*WHAT TO WORK ON*: Without altering a single character, set down all of the data below.
*** Begin section ***
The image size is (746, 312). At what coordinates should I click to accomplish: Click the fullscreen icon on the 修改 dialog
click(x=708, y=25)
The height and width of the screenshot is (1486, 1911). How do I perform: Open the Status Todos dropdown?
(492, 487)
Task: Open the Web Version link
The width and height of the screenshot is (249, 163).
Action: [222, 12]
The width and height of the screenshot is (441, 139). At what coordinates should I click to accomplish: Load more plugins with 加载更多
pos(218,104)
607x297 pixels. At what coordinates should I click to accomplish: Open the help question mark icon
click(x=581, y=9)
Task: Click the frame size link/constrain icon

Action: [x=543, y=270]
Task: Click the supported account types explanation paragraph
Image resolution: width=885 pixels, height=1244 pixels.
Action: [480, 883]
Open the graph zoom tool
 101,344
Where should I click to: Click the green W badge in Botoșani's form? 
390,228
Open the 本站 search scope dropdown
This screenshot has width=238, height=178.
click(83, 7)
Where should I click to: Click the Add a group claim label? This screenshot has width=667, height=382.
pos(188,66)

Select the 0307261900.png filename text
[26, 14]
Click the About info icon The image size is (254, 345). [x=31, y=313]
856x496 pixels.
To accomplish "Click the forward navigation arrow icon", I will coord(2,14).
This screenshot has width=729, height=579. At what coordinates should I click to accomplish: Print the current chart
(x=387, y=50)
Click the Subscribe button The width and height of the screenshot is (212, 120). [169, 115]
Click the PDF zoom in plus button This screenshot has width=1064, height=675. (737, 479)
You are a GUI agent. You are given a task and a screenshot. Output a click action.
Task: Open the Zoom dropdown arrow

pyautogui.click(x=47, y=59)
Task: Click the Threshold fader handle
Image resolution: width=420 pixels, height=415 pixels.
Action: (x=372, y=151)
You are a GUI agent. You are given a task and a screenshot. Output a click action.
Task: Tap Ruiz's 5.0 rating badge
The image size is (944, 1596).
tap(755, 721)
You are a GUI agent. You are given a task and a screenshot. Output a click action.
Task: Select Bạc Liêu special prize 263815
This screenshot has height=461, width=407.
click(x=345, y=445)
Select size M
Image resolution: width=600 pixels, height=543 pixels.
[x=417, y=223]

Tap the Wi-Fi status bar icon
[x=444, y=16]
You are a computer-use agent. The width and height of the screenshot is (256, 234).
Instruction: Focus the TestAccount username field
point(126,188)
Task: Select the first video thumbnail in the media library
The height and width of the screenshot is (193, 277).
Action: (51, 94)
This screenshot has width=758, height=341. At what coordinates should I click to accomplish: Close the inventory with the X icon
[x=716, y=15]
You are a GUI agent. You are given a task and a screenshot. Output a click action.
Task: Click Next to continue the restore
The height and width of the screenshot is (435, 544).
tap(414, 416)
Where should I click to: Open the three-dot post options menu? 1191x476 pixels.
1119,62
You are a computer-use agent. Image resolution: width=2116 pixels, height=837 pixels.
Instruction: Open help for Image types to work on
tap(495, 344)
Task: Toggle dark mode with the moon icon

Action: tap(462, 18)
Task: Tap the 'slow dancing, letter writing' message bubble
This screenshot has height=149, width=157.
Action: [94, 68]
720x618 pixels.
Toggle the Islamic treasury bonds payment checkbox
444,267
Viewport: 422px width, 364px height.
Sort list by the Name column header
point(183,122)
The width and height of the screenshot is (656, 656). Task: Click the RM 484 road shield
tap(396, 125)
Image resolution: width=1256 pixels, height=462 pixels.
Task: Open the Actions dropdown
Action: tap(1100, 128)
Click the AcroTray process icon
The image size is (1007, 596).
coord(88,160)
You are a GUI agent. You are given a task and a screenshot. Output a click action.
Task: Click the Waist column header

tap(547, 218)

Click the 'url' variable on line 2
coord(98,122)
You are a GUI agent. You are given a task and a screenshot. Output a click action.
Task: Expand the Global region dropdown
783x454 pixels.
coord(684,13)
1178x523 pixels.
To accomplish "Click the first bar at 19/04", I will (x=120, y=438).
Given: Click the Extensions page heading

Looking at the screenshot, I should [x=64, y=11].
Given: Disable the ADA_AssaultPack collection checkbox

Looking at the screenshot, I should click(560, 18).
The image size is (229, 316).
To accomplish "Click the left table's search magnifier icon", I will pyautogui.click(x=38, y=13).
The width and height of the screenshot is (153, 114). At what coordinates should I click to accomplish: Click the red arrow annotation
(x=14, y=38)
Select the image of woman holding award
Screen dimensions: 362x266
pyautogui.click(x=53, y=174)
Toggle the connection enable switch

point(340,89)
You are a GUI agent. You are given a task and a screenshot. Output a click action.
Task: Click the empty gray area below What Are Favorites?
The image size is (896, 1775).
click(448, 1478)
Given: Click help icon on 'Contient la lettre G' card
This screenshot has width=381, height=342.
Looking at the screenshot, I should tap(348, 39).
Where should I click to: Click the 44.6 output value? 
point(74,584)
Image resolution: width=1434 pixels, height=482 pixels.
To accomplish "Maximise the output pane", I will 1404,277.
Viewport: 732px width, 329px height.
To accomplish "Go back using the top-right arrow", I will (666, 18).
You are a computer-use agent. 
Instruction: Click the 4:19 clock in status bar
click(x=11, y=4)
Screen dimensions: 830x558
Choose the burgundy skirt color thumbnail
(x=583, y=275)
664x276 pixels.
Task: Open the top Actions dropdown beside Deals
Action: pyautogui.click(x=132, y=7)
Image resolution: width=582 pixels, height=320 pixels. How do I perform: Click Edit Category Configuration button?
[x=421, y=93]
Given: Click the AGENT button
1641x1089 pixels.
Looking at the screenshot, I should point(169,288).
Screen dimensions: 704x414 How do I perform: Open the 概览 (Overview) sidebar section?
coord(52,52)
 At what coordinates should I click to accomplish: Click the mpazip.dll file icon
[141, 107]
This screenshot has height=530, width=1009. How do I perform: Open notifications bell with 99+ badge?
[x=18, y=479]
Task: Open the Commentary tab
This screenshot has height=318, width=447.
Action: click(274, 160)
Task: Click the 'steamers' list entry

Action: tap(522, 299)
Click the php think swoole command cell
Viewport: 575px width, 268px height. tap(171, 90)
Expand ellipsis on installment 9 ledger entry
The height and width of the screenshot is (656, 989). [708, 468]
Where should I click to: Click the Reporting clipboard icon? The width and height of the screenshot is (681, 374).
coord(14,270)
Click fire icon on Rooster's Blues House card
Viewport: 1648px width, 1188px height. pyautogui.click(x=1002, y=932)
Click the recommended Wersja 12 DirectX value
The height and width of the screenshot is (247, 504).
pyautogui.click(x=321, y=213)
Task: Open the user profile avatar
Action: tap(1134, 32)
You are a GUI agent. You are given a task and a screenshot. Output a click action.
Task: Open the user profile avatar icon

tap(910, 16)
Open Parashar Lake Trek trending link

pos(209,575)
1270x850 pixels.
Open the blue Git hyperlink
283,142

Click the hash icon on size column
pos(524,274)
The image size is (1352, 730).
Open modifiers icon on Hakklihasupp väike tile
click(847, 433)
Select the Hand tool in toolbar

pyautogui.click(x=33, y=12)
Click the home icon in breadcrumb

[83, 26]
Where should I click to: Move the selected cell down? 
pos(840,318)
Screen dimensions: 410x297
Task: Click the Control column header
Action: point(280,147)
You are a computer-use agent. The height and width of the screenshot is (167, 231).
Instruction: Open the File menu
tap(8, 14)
*** End section ***
*SOLVED EXERCISE*:
The image size is (746, 312). At what coordinates should I click to accomplish: Click the fullscreen icon on the 修改 dialog
click(x=708, y=25)
The height and width of the screenshot is (1486, 1911). How do I perform: Open the Status Todos dropdown?
(492, 487)
Task: Open the Web Version link
The width and height of the screenshot is (249, 163).
Action: [222, 12]
The width and height of the screenshot is (441, 139). At what coordinates should I click to accomplish: Load more plugins with 加载更多
pos(218,104)
607x297 pixels. At what coordinates should I click to accomplish: Open the help question mark icon
click(x=581, y=9)
Task: Click the frame size link/constrain icon

Action: [x=543, y=270]
Task: Click the supported account types explanation paragraph
Image resolution: width=885 pixels, height=1244 pixels.
Action: [480, 883]
Open the graph zoom tool
 101,344
Where should I click to: Click the green W badge in Botoșani's form? 
390,228
Open the 本站 search scope dropdown
This screenshot has width=238, height=178.
click(83, 7)
Where should I click to: Click the Add a group claim label? This screenshot has width=667, height=382.
pos(188,66)

Select the 0307261900.png filename text
[26, 14]
Click the About info icon The image size is (254, 345). [x=31, y=313]
856x496 pixels.
To accomplish "Click the forward navigation arrow icon", I will coord(2,14).
This screenshot has width=729, height=579. At what coordinates should I click to accomplish: Print the current chart
(x=387, y=50)
Click the Subscribe button The width and height of the screenshot is (212, 120). [169, 115]
Click the PDF zoom in plus button This screenshot has width=1064, height=675. (737, 479)
You are a GUI agent. You are given a task and a screenshot. Output a click action.
Task: Open the Zoom dropdown arrow

pyautogui.click(x=47, y=59)
Task: Click the Threshold fader handle
Image resolution: width=420 pixels, height=415 pixels.
Action: (x=372, y=151)
You are a GUI agent. You are given a task and a screenshot. Output a click action.
Task: Tap Ruiz's 5.0 rating badge
The image size is (944, 1596).
tap(755, 721)
You are a GUI agent. You are given a task and a screenshot. Output a click action.
Task: Select Bạc Liêu special prize 263815
This screenshot has height=461, width=407.
click(x=345, y=445)
Select size M
Image resolution: width=600 pixels, height=543 pixels.
[x=417, y=223]

Tap the Wi-Fi status bar icon
[x=444, y=16]
You are a computer-use agent. The width and height of the screenshot is (256, 234).
Instruction: Focus the TestAccount username field
point(126,188)
Task: Select the first video thumbnail in the media library
The height and width of the screenshot is (193, 277).
Action: (51, 94)
This screenshot has width=758, height=341. At what coordinates should I click to accomplish: Close the inventory with the X icon
[x=716, y=15]
You are a GUI agent. You are given a task and a screenshot. Output a click action.
Task: Click Next to continue the restore
The height and width of the screenshot is (435, 544).
tap(414, 416)
Where should I click to: Open the three-dot post options menu? 1191x476 pixels.
1119,62
You are a computer-use agent. Image resolution: width=2116 pixels, height=837 pixels.
Instruction: Open help for Image types to work on
tap(495, 344)
Task: Toggle dark mode with the moon icon

Action: tap(462, 18)
Task: Tap the 'slow dancing, letter writing' message bubble
This screenshot has height=149, width=157.
Action: [94, 68]
720x618 pixels.
Toggle the Islamic treasury bonds payment checkbox
444,267
Viewport: 422px width, 364px height.
Sort list by the Name column header
point(183,122)
The width and height of the screenshot is (656, 656). Task: Click the RM 484 road shield
tap(396, 125)
Image resolution: width=1256 pixels, height=462 pixels.
Task: Open the Actions dropdown
Action: tap(1100, 128)
Click the AcroTray process icon
The image size is (1007, 596).
coord(88,160)
You are a GUI agent. You are given a task and a screenshot. Output a click action.
Task: Click the Waist column header

tap(547, 218)

Click the 'url' variable on line 2
coord(98,122)
You are a GUI agent. You are given a task and a screenshot. Output a click action.
Task: Expand the Global region dropdown
783x454 pixels.
coord(684,13)
1178x523 pixels.
To accomplish "Click the first bar at 19/04", I will (x=120, y=438).
Given: Click the Extensions page heading

Looking at the screenshot, I should [x=64, y=11].
Given: Disable the ADA_AssaultPack collection checkbox

Looking at the screenshot, I should click(560, 18).
The image size is (229, 316).
To accomplish "Click the left table's search magnifier icon", I will pyautogui.click(x=38, y=13).
The width and height of the screenshot is (153, 114). At what coordinates should I click to accomplish: Click the red arrow annotation
(x=14, y=38)
Select the image of woman holding award
Screen dimensions: 362x266
pyautogui.click(x=53, y=174)
Toggle the connection enable switch

point(340,89)
You are a GUI agent. You are given a task and a screenshot. Output a click action.
Task: Click the empty gray area below What Are Favorites?
The image size is (896, 1775).
click(448, 1478)
Given: Click help icon on 'Contient la lettre G' card
This screenshot has width=381, height=342.
Looking at the screenshot, I should tap(348, 39).
Where should I click to: Click the 44.6 output value? 
point(74,584)
Image resolution: width=1434 pixels, height=482 pixels.
To accomplish "Maximise the output pane", I will 1404,277.
Viewport: 732px width, 329px height.
To accomplish "Go back using the top-right arrow", I will (666, 18).
You are a computer-use agent. 
Instruction: Click the 4:19 clock in status bar
click(x=11, y=4)
Screen dimensions: 830x558
Choose the burgundy skirt color thumbnail
(x=583, y=275)
664x276 pixels.
Task: Open the top Actions dropdown beside Deals
Action: pyautogui.click(x=132, y=7)
Image resolution: width=582 pixels, height=320 pixels. How do I perform: Click Edit Category Configuration button?
[x=421, y=93]
Given: Click the AGENT button
1641x1089 pixels.
Looking at the screenshot, I should point(169,288).
Screen dimensions: 704x414 How do I perform: Open the 概览 (Overview) sidebar section?
coord(52,52)
 At what coordinates should I click to accomplish: Click the mpazip.dll file icon
[141, 107]
This screenshot has height=530, width=1009. How do I perform: Open notifications bell with 99+ badge?
[x=18, y=479]
Task: Open the Commentary tab
This screenshot has height=318, width=447.
Action: click(274, 160)
Task: Click the 'steamers' list entry

Action: tap(522, 299)
Click the php think swoole command cell
Viewport: 575px width, 268px height. tap(171, 90)
Expand ellipsis on installment 9 ledger entry
The height and width of the screenshot is (656, 989). [708, 468]
Where should I click to: Click the Reporting clipboard icon? The width and height of the screenshot is (681, 374).
coord(14,270)
Click fire icon on Rooster's Blues House card
Viewport: 1648px width, 1188px height. pyautogui.click(x=1002, y=932)
Click the recommended Wersja 12 DirectX value
The height and width of the screenshot is (247, 504).
pyautogui.click(x=321, y=213)
Task: Open the user profile avatar
Action: tap(1134, 32)
You are a GUI agent. You are given a task and a screenshot. Output a click action.
Task: Open the user profile avatar icon

tap(910, 16)
Open Parashar Lake Trek trending link

pos(209,575)
1270x850 pixels.
Open the blue Git hyperlink
283,142

Click the hash icon on size column
pos(524,274)
The image size is (1352, 730).
Open modifiers icon on Hakklihasupp väike tile
click(847, 433)
Select the Hand tool in toolbar

pyautogui.click(x=33, y=12)
Click the home icon in breadcrumb

[83, 26]
Where should I click to: Move the selected cell down? 
pos(840,318)
Screen dimensions: 410x297
Task: Click the Control column header
Action: point(280,147)
You are a computer-use agent. The height and width of the screenshot is (167, 231).
Instruction: Open the File menu
tap(8, 14)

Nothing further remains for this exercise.